Because this operation is somewhat complex, we are going to use a pipeline to define it.
{
"pipeline": [
"/data/exercises/analysis/denoising/18TWK820985.laz",
{
"type": "filters.outlier",
"method": "statistical",
"extract": "true",
"multiplier": 3,
"mean_k": 8
},
{
"type": "filters.range",
"limits": "Z[-100:3000]"
},
{
"type": "writers.las",
"compression": "true",
"minor_version": "2",
"dataformat_id": "0",
"filename":"/data/exercises/analysis/denoising/clean.laz"
}
]
}
Note
This pipeline is available in your workshop materials in the
./exercises/analysis/denoising/denoise.json
file.
Pipeline breakdown¶
1. Reader¶
After our pipeline errata, the first item we define in the pipeline is the point cloud file we’re going to read.
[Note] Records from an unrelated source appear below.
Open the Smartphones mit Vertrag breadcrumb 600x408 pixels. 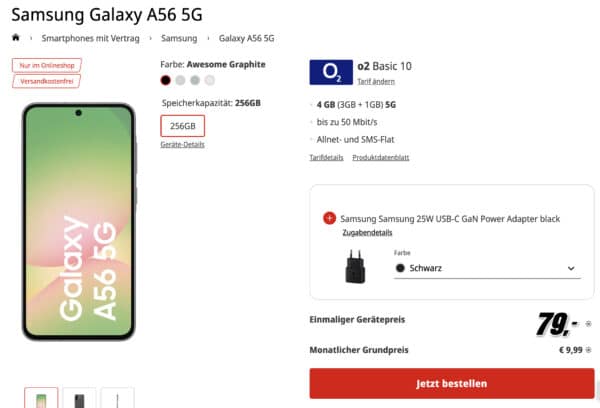(90, 38)
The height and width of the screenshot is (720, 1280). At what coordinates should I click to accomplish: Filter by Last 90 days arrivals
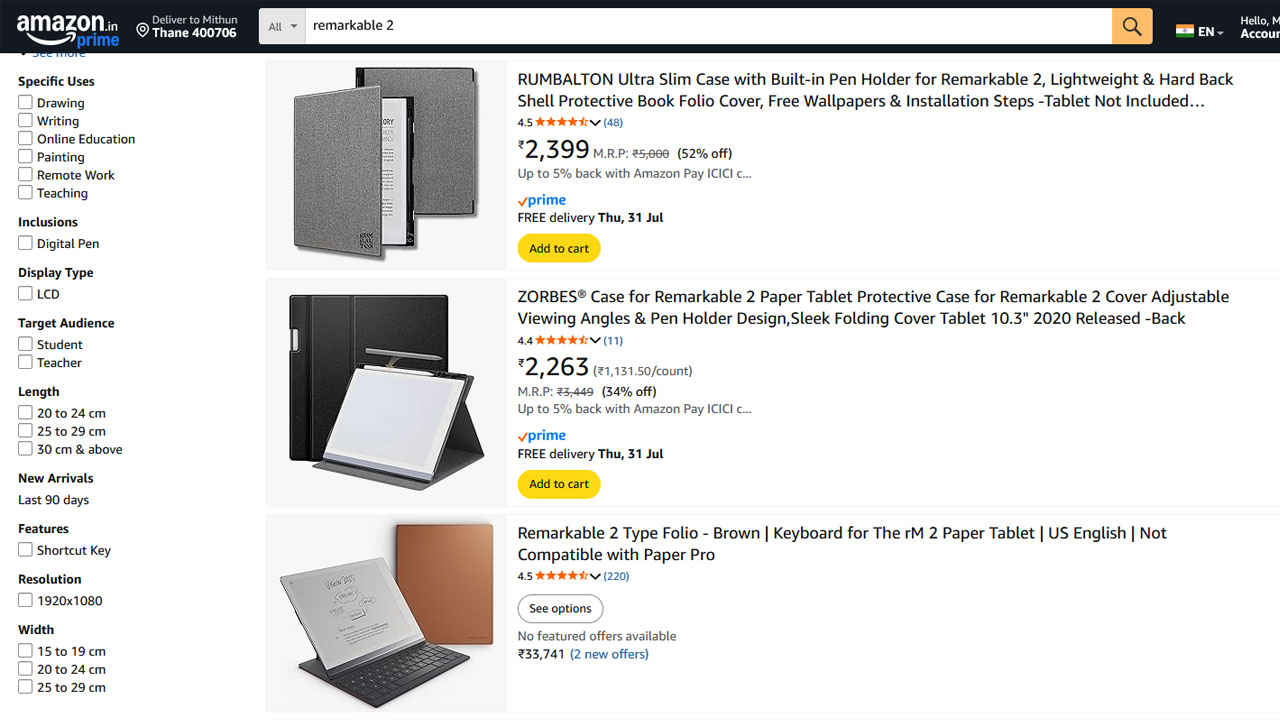(53, 500)
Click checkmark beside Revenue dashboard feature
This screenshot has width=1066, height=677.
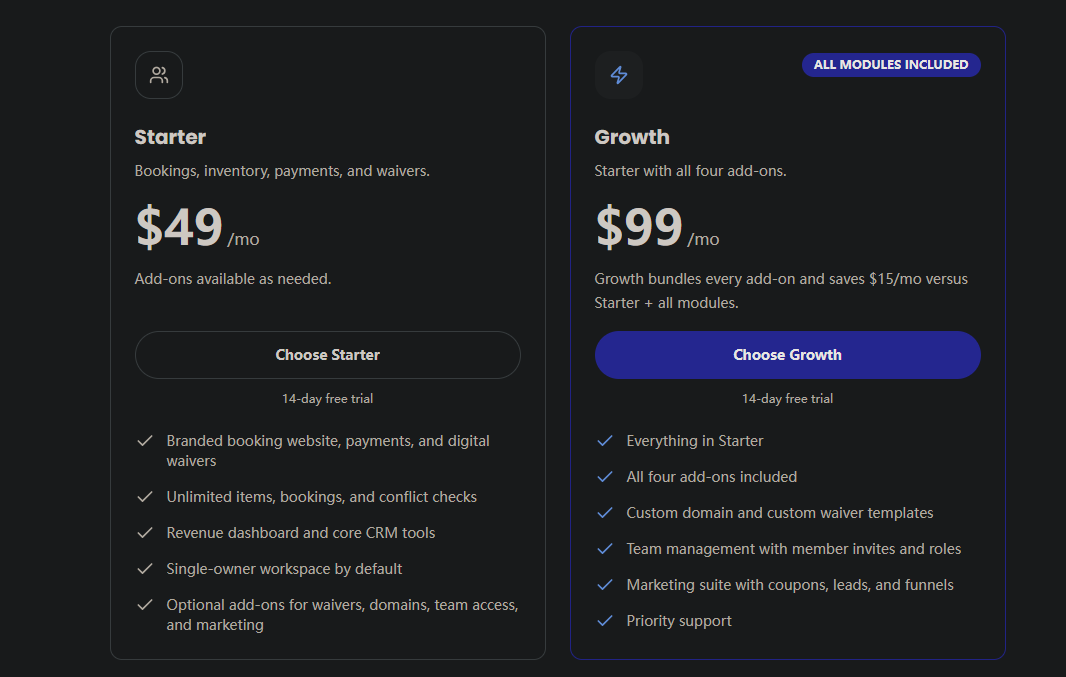pos(145,533)
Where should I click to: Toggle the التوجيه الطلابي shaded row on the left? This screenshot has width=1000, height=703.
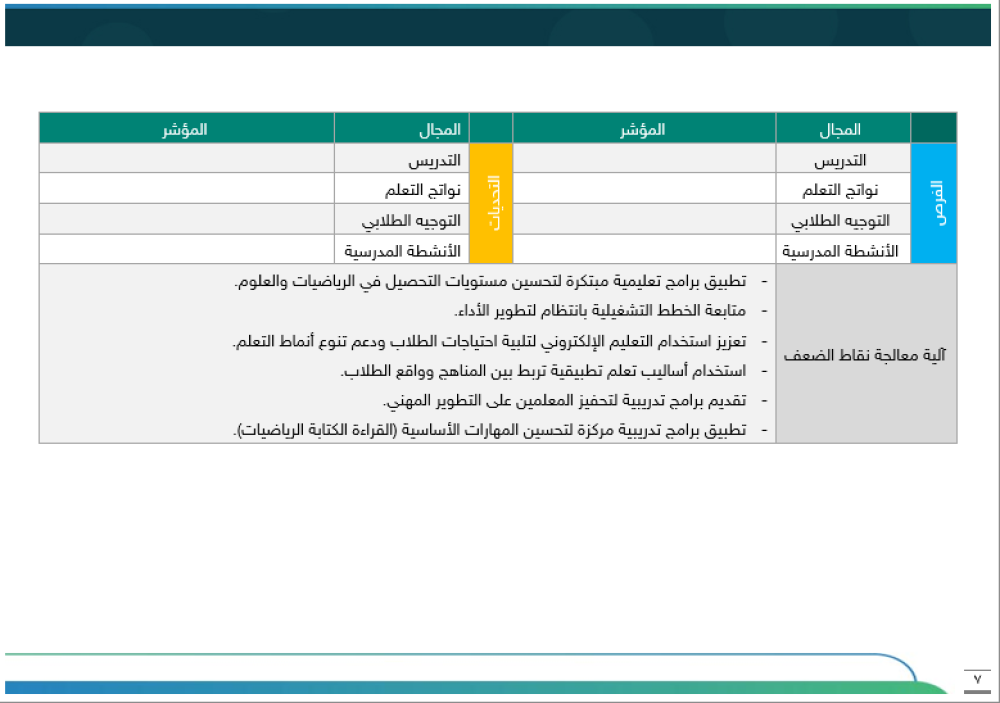(185, 220)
"/data/exercises/analysis/denoising/18TWK820985.laz",
2. filters.outlier¶
The filters.outlier PDAL filter does most of the work for this operation.
{
"type": "filters.outlier",
"method": "statistical",
"extract": "true",
"multiplier": 3,
"mean_k": 8
},
3. filters.range¶
Even with the filters.outlier operation, there is still a cluster of
points with extremely negative Z
values. These are some artifact or
miscomputation of processing, and we don’t want these points. We are going to
use :filters.range to keep only points that are within the range
-100 <= Z <= 3000
.
{
"type": "filters.range",
"limits": "Z[-100:3000]"
},
4. writers.las¶
We could just define the clean.laz
filename, but we want to
add a few options to have finer control over what is written. These include:
{
"type": "writers.las",
"compression": "true",
"minor_version": "2",
"dataformat_id": "0",
"filename":"/data/exercises/analysis/denoising/clean.laz"
}
compression
: LASzip data is ~6x smaller than ASPRS LAS.minor_version
: We want to make sure to output LAS 1.2, which will provide the widest compatibility with other softwares that can consume LAS.dataformat_id
: Format 3 supports both time and color information
Note
writers.las provides a number of possible options to control how your LAS files are written.
Execution¶
Invoke the following command, substituting accordingly, in your Docker Quickstart Terminal:
docker run -v /c/Users/Howard/PDAL:/data -t pdal/pdal \
pdal pipeline \
/data/exercises/analysis/denoising/denoise.json

Visualization¶
Use one of the point cloud visualization tools you installed to take a look at
your clean.laz
output. In the example below, we simply
opened the file using the Fugro Viewer

Notes¶
- Control the aggressiveness of the algorithm with the
mean_k
parameter. - filters.outlier requires the entire set in memory to process. If you have really large files, you are going to need to split them in some way.